The other night, my husband and I shared a pizza as we recovered from yet another graduation. I made some passing remark about Trump’s policy change toward Cuba. It turns out my husband has (as usual) read up quite a bit more than I had on the topic, and he gave me a much better idea of the recent history of the relations between the US and Cuba. He is always reading, and is very resistant to black-and-white narratives about history or politics.
So we talked about Cuba for a while, and I wondered what effect the new policies would have on the people trying to run businesses in Cuba. Then I mentioned people running businesses in the US, and what struggles they face. Then I started fretting out loud about the struggle one of my kids was having with her friend. There had been some hurt feelings and possible misunderstandings over an invitation to a birthday party, and I wasn’t sure whether it would be helpful or even more damaging if I had a little chat with her friend’s mom.
We finished our beer and rose to leave, and suddenly I was consumed with shame. “I’m such a dummy,” I blurted out, halfway to tears. My poor husband stopped in his tracks, under the understandable impression that we had just eaten a pizza and drunk a beer and that was all that happened. I expounded: “You know all this stuff about politics and what’s going on in the world, and here I am babbling on and on about sleepovers and birthdays and little girl problems. I’m just so boring.”
My husband, God bless him, was aghast. “You’re not boring!” he said. “You connect with the world in a different way than I do. I want to know what you think about what’s going on. I need to know this stuff!”
Which I knew.

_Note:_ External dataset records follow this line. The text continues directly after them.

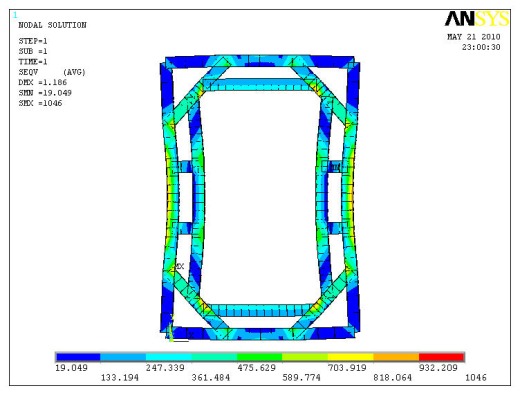The height and width of the screenshot is (396, 520).
Task: Select the orange legend color band
Action: 396,357
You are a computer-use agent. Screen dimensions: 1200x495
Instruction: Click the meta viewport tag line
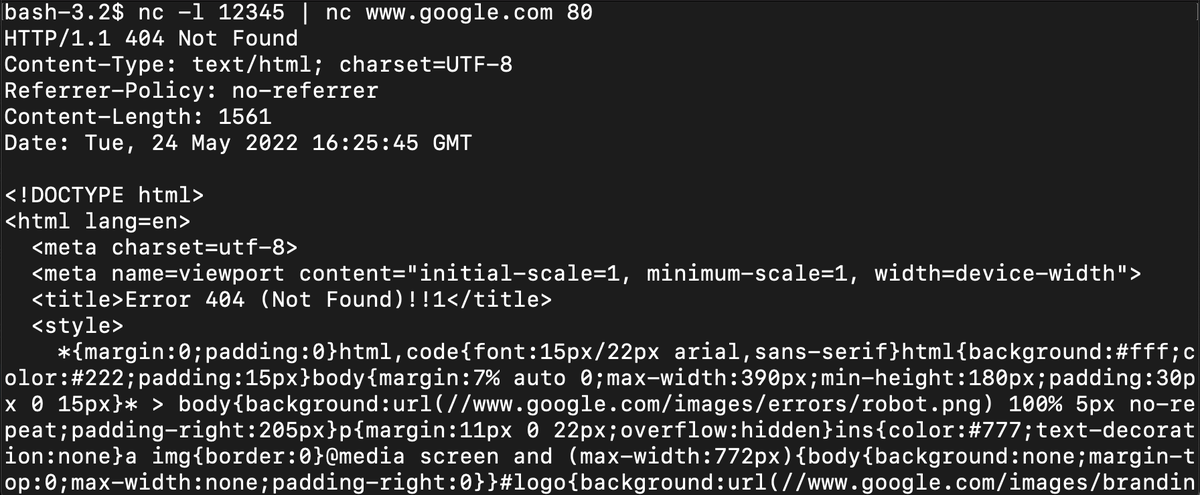click(x=587, y=273)
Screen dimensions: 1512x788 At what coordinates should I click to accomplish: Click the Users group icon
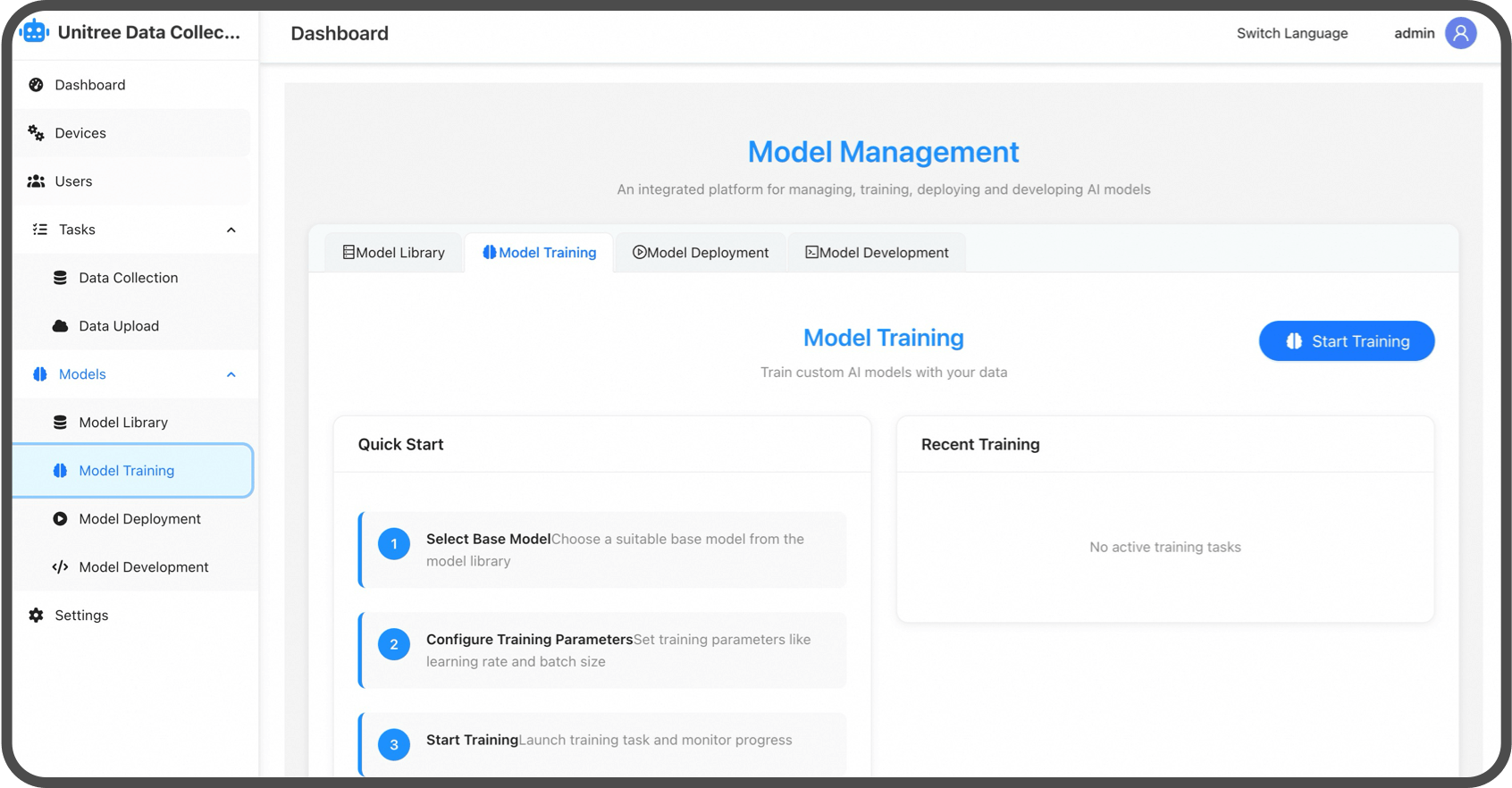point(36,181)
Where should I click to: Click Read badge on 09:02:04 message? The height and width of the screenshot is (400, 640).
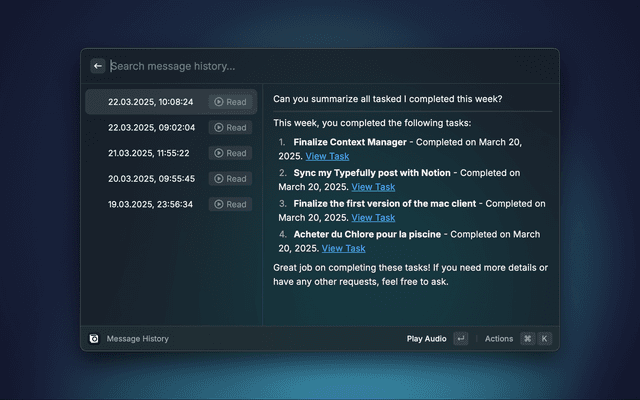point(230,128)
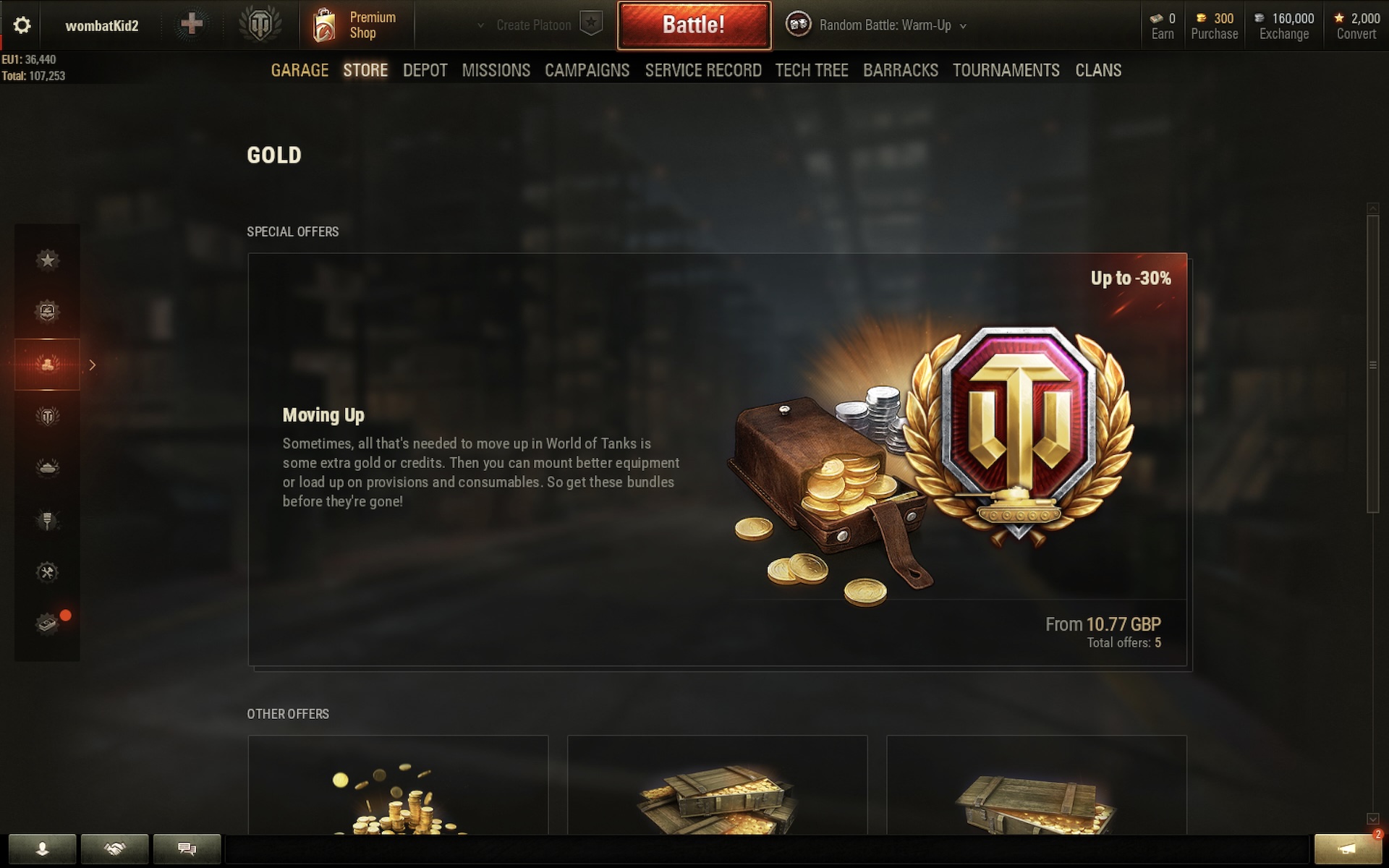
Task: Open the notification megaphone button
Action: click(1348, 848)
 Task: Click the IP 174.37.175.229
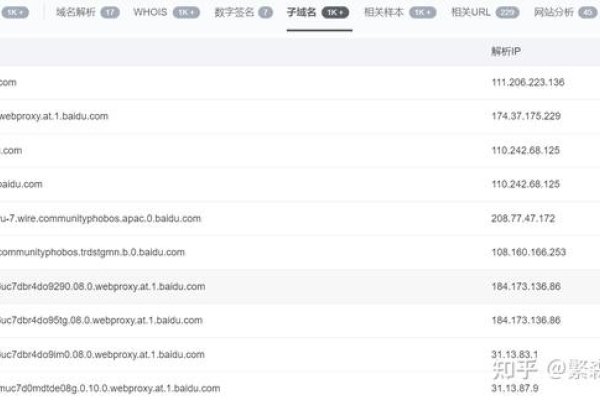click(526, 116)
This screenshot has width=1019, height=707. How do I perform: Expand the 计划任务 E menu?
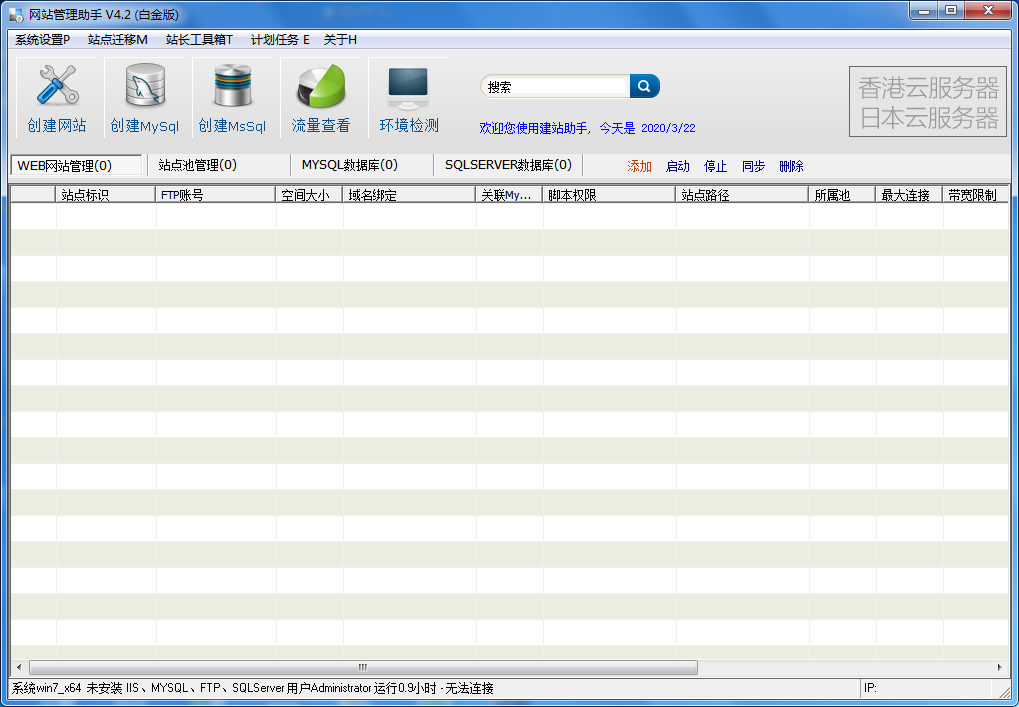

I’m not dumb enough to actually believe I’m dumb for caring about my kids, or wanting to talk about them with their father. I don’t actually think strangers in Cuba should matter more to me than my own child does. And I actually do care and know and talk about lots of other things besides little kid problems and around-the-house problems and chats-with-other-mom problems. I was, however, exhausted (see: “yet another graduation,” above), and it was a little too easy to believe that everything is terrible, I’m stupid, and everyone thinks I’m useless.
I was glad for the little reminder that my husband doesn’t despise me for, as he said, connecting with the world in a different way than he does – and I was glad for the reminder not to despise myself for it, either. He wouldn’t phrase it this way, but my husband recognises and appreciates diversity when he sees it.
Ooh, diversity! It’s one of those words that we tend to brush aside impatiently, because we hear it so often – everywhere, from Corinthians (“There are different kinds of gifts, but the same Spirit distributes them …”) to sneaker ads. The word “diversity” has been overexposed and cheapened by people trying to make a buck; and it’s become shorthand for, “Everything is awesome, except probably Christians.”
But the true meaning of diversity is both sound and profound.
As my sister Devra Torres has said
we should embrace legitimate diversity.
And no, we shouldn’t be surprised to see lots of it in a world that emerged from the hand of an infinite and perfect God.
We embrace real diversity because it manifests the countless facets of the unbounded personal Being who we worship. This is an altogether different thing than heedlessly dabbling in different flavours of aesthetics or ethics or religion because we don’t believe any of them are worth arguing about (never mind killing or dying for, pace John Lennon).
She says that in graduate school at the International Academy of Philosophy, their motto was “Diligere veritatem omnem et in omnibus”:
Love all truth and love it in everything. We delighted to unearth grains of truth in even the unlikeliest places.
I was struck by that phrase, “We delighted.” That was what my husband conveyed to me outside the pizza parlour last week: Not only was he willing to put up with listening to me, but he delighted in it. He treasured it, because he loves me, and he loves what I love.
This is what is at the heart of true diversity, the kind of diversity that comes from the Holy Spirit: love. Love of each other, and love of God, from whom all goodness, truth, and beauty comes.
The best teachers I know have always been interested not only in what they have to say, but in what their students have to say. Why? Because they were open to loving their students, and they were also in love with the truth, hungry for more truth, delighting in uncovering new facets of truth that they had not seen before.
When we do not love each other, we cannot see anything valuable in how others connect with the world. All we can see is that so-and-so is not like us, and we know we are right, so … so-and-so must be useless. In a way, we make ourselves God: The source and summit of all there is to know and be.
But when we do love each other, we acknowledge our own incompleteness, and delight in the chance to find truth in someone who connects with the world in a different way from how we do. To love and delight in each other, especially in our differences, is to love and delight in God.